- _REQUIREMENTS_:
**1)** Sum up the TypeStream overview in two sentences.
**2)** According to the TypeStream overview, why is Visual Studio Code the only editor officially supported right now? Answer in one or two sentences.
**3)** Continue the TypeStream overview, starting right after its last sentence.

- _QUOTED PASSAGE_:
## start

⚡️ Next-generation data transformation framework for TypeScript that puts developer experience first

Overview

TypeStream

Next-generation data transformation framework for TypeScript that puts developer experience first

Nowadays, almost every developer is working with increasingly complex and varying types of data. While tooling for this problem already exists, current solutions are heavy to use, targeted towards big enterprises and put little to no emphasis on developer experience.

TypeStream allows you to get started within seconds, iterate blazingly fast over type-safe transformation code and work with common data storage services either locally or in the cloud.

Here's how it could be integrated into your workflow:

Getting started

Make sure you have Node.js (at least 16.0.0) installed and scaffold a new project using:

$ npm init typestream -- --get-started

Opening the project

Note: Right now, we only officially support Visual Studio Code as some important TypeStream features like zero-setup debugging require editor-specific configuration.

To get started developing your project, open the created folder in VS Code. At this point, you will probably be asked whether you want to use the workspace TypeScript version: press "Allow" to continue. If you don't see the prompt, you can also configure this manually.

Working on a pipe

Pipes are at the core of what TypeStream does as they contain the data transformation code of your project. Since you've specified the --get-started flag while creating the project, you should already see a pipe under src/pipes/transform-product.ts. Feel free to read through it to get a general idea of what it contains.

To try out the pipe and experiment with changes, you can start TypeStream in watch mode. To do that, open up an integrated terminal (this is necessary for debugging support) and run the following command:

$ npx tyst watch <pipe-name>

Make sure to replace <pipe-name> with the name of the pipe you want to work on. If you're following the getting started guide, that's going to be transform-product.

## end

- _SOURCE DATA_:
## start

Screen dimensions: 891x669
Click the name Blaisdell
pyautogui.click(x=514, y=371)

## end

- _ANSWERS PER TASK_:
**1)** TypeStream is a data transformation framework for TypeScript that aims to put developer experience first, unlike current tools that are heavy to use and aimed at big enterprises. You scaffold a project with npm, open it in VS Code, and try out a pipe, which holds your transformation code, by running TypeStream in watch mode from an integrated terminal.

**2)** Some important TypeStream features, such as zero-setup debugging, need configuration specific to the editor. For now that setup is only officially supported in Visual Studio Code.

**3)**
If everything's working correctly, TypeStream should now download a number of sample files and then attempt to process them using the pipe. Since you're in watch mode, TypeStream will start over whenever you save the file, allowing you to quickly experiment with changes to your transformation.

At this point, feel free to play around with the code and give all of TypeStream's different features a try, some of which are documented in the example file, others right here in the README.

If you get stuck with anything, want to suggest a new feature, or share general feedback, please don't hesitate to reach out to us by creating an issue — we'd love to hear from you! ❤️

Features

Iterate blazingly fast over your transformation code

When writing software, being able to directly see how the changes you've made affect the output is a key feature for efficient and fun development. Thus we have designed TypeStream in a way that let's you see your transformed data anywhere in your pipeline and update it every time you save your code. If there are errors in your transformation you will get an aggregated overview over the complete sample of datapoints your testing on.

Step into edge cases, right when they are happening

When working with a lot of data, it's impossible to know every edge case upfront. That's why you'll hit a breakpoint right when an edge case breaks your transformation code to see what the outlier data looks like. You can also set your own breakpoints anywhere in your transformation code and step through one data sample at a time

Automatic type inference

Everyone who has used a strictly typed language before will love features like advanced IntelliSense, catching bugs at compile-time and the like. Using typed you can infer the type of any variable in your pipe based on a statistically relevant sample.

Data source agnostic

Want to read and write data from your local file system, Google Cloud Storage, S3, BigQuery or Redshift? All at once? No problem! TypeStream’s modular resource system allows to read from and write to most common storage systems.

Multi-step pipelines

To keep things more maintainable or to aggregate multiple streams of data into one you can push into a resource in one pipe and consume it in the next.

Concepts

The three core concepts to understand when working with TypeStream are resources, documents and pipes. To make each of them more tangible, we will work with an example use-case. If you want to get a more hands-on feeling for them, you can also use the getting started guide. An example use case could be that you have raw product data of two different eCommerce platforms - let's say Amazon and eBay. Your goal is to take the raw data from each provider, transform it into a common format and put it into a common storage so you can work with it.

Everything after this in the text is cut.